El Gobierno Federal paga en promedio 8.1 millones de pesos diarios por la contratación del seguro de vida institucional para un lapso de tres años, concretamente de abril de 2026 a marzo de 2029.
El Universal accedió a la adjudicación que hizo la Secretaría de Hacienda y Crédito Público (SHCP), cuyo contrato abarca un presupuesto total de 8 mil 827 millones de pesos y hasta un monto máximo de 13 mil 335 millones.
Se trata de la adjudicación más alta en lo que va del año, superando la construcción y diseño del Tren Saltillo-Nuevo Laredo, de 11 mil 150 millones.
La contratación del seguro, con número LA-06-712-006000998- N-13-2026, cubre a 853 mil funcionarios activos y jubilados de 24 dependencias, 68 órganos desconcentrados, 113 entidades y un organismo autónomo.
Cubre la muerte, incapacidad total o invalidez con una suma que respalda hasta 40 veces sus percepciones mensuales, aunque tienen la opción de potenciar su cobertura a 108 veces vía descuentos pagados por ellos.
El contrato fue asignado bajo licitación a Seguros Banorte tras vencer a MetLife, Aseguradora Patrimonial y GNP en las evaluaciones técnicas y económicas.
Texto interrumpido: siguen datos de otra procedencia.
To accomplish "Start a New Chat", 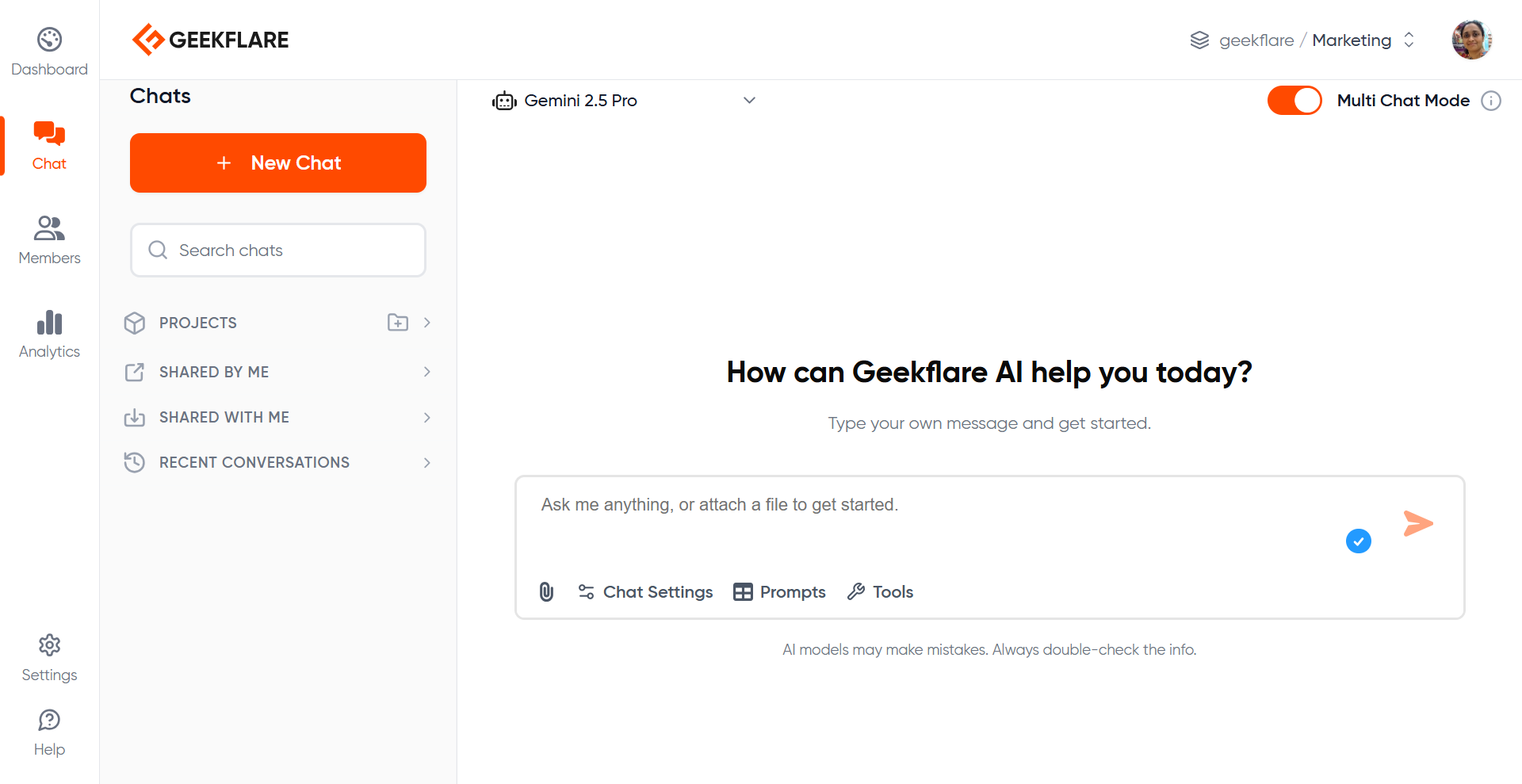I will click(x=278, y=163).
El servicio lo ganaron diferentes empresas en las últimas décadas.
Esta prestación laboral es diferente al seguro de gastos médicos mayores que quiere restituir la Suprema Corte y que criticó la presidenta Claudia Sheinbaum Pardo el 19 de agosto pasado.
Especialistas
El catedrático de la Universidad Autónoma de México (UNAM), Miguel González, coincidió en que los servidores públicos deberían acudir al Instituto de Seguridad y Servicios Sociales de los Trabajadores del Estado, o contratar ambos seguros con sus medios.
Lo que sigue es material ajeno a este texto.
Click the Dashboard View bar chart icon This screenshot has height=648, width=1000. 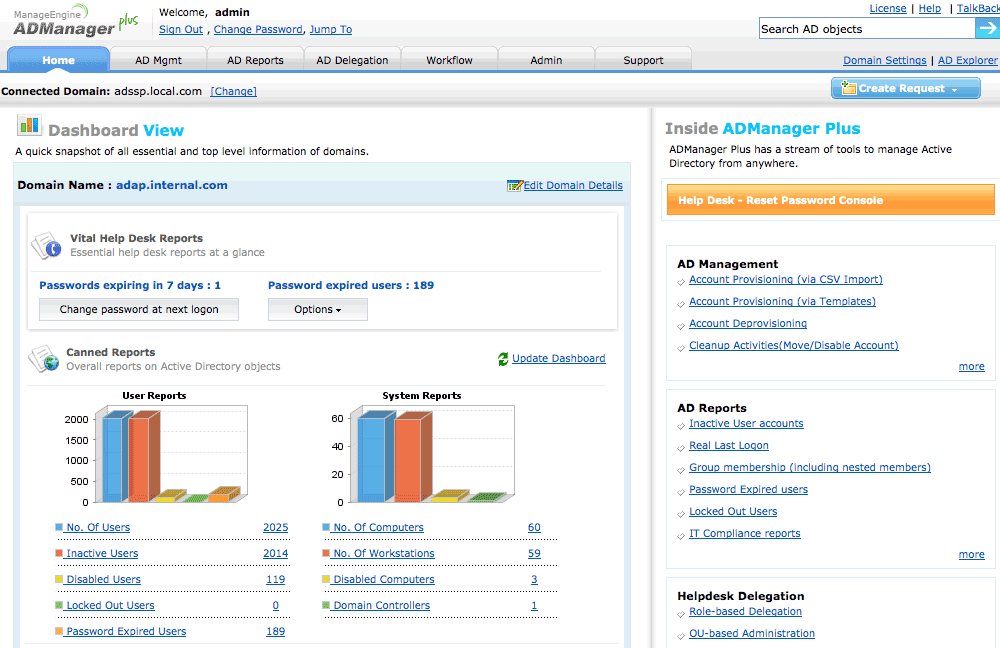29,126
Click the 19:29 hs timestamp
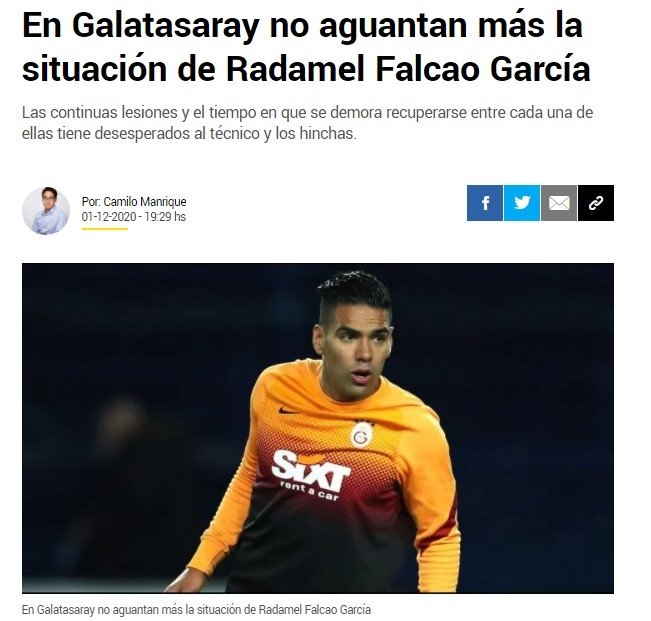 point(165,217)
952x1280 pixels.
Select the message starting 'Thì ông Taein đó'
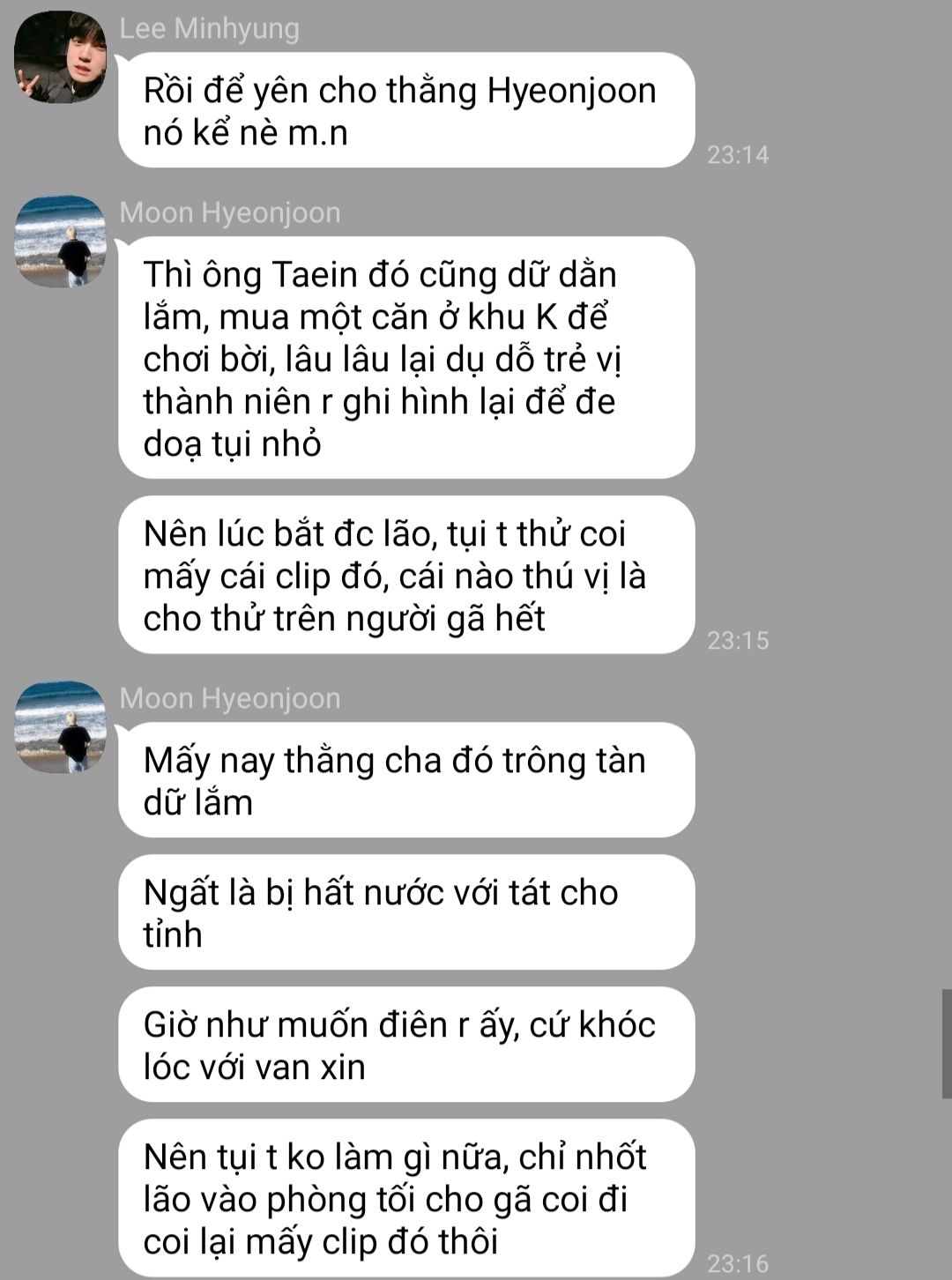point(406,358)
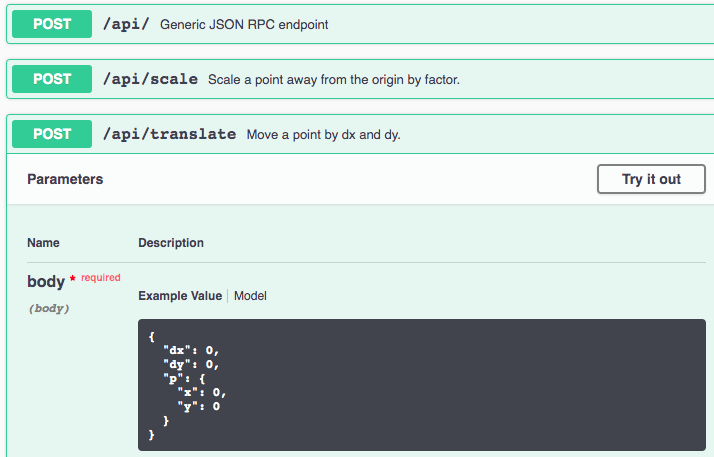
Task: Switch to the Model tab
Action: pos(250,296)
“Existe la creencia de que en el mercado laboral compiten los sectores público y privado por los mejores trabajadores preparados y capacitados mediante prestaciones para atraerlos, pero desde el sexenio anterior ya no es así, ahora preocupa solo la fidelidad al liderazgo gubernamental”, comentó.
“Los trabajadores del gobierno deberían pagar estos seguros con sus propios medios o enfrentar la realidad de millones de mexicanos que padecen las deficiencias de los servicios de salud o jubilaciones precarias para hacer la exigencia social más elevada”, dijo.
Para el catedrático del Tecnológico de Monterrey, Manuel Valencia, cualquier trabajador merece ambas prestaciones, el seguro de vida y el de gastos médicos mayores, más aún si se trata de funcionarios que hacen carrera en el gobierno, dedicándose a un empleo que no siempre tiene los mejores sueldos.
El contrato fue asignado bajo licitación pública a Seguros Banorte.